Passage fourni
=-=-=-=-=

Dans ces conditions, et compte tenu de l’ensemble des échanges intervenus entre les parties et rappelés ci-avant, l’Autorité considère que l’échec des négociations sur la demande tendant à enjoindre à SFR FTTH de transmettre à Bouygues Telecom un avenant au contrat conclu entre Bouygues Telecom et SFR FTTH, par lequel ce dernier renonce à l’application de ces hausses de tarifs, est avéré.

Compte tenu de l’ensemble des échanges intervenus entre les parties et rappelés ci-avant, l’Autorité considère que l’échec des négociations sur chacune des demandes de la société Bouygues Telecom est avéré et que les conclusions de la société Bouygues Telecom sont recevables.

2.3        Sur la détermination de la date de début de la période couverte par le différend s’agissant des demandes de Bouygues Telecom

Bouygues Telecom demande à l’Autorité qu’elle enjoigne à SFR FTTH de transmettre un avenant au contrat conclu entre Bouygues Telecom et SFR FTTH par lequel SFR FTTTH renonce, à compter du    1er février 2020, à l’application des hausses du tarif récurrent de cofinancement, du tarif non- récurrent de cofinancement et du tarif de location intervenues à cette même date.

Bouygues Telecom demande également à l’Autorité de faire appliquer le tarif de location demandé, à partir du 3 janvier 2020, pour toutes les lignes activées par Bouygues Telecom au sein de la zone SFMD de la ZMD AMII.

=-=-=-=-=

Données disponibles
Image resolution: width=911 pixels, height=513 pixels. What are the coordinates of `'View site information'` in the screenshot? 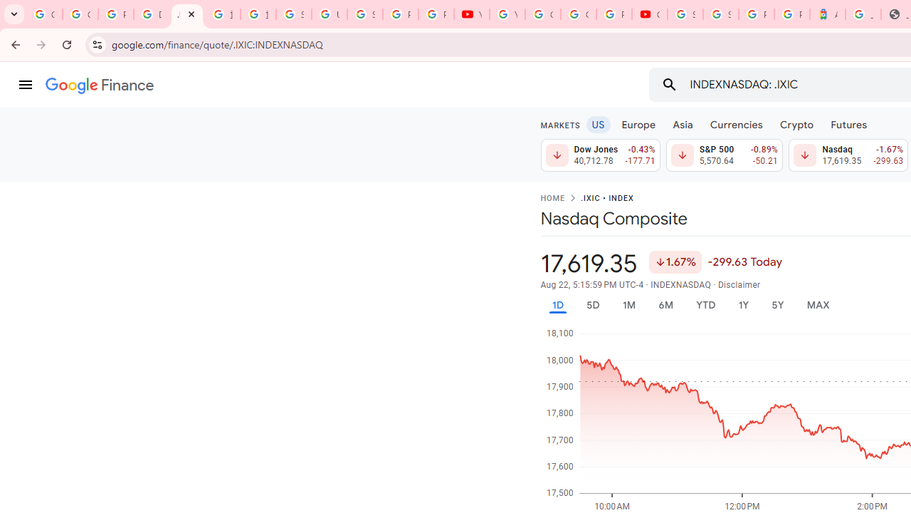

=-=-=-=-=

Énoncé
Pouvez-vous extraire du passage sur le différend tarifaire entre Bouygues Telecom et SFR FTTH le segment qui commence à « 2.3        Sur la » et se termine à « la ZMD AMII. » ?

Tâche accomplie
2.3        Sur la détermination de la date de début de la période couverte par le différend s’agissant des demandes de Bouygues Telecom

Bouygues Telecom demande à l’Autorité qu’elle enjoigne à SFR FTTH de transmettre un avenant au contrat conclu entre Bouygues Telecom et SFR FTTH par lequel SFR FTTTH renonce, à compter du    1er février 2020, à l’application des hausses du tarif récurrent de cofinancement, du tarif non- récurrent de cofinancement et du tarif de location intervenues à cette même date.

Bouygues Telecom demande également à l’Autorité de faire appliquer le tarif de location demandé, à partir du 3 janvier 2020, pour toutes les lignes activées par Bouygues Telecom au sein de la zone SFMD de la ZMD AMII.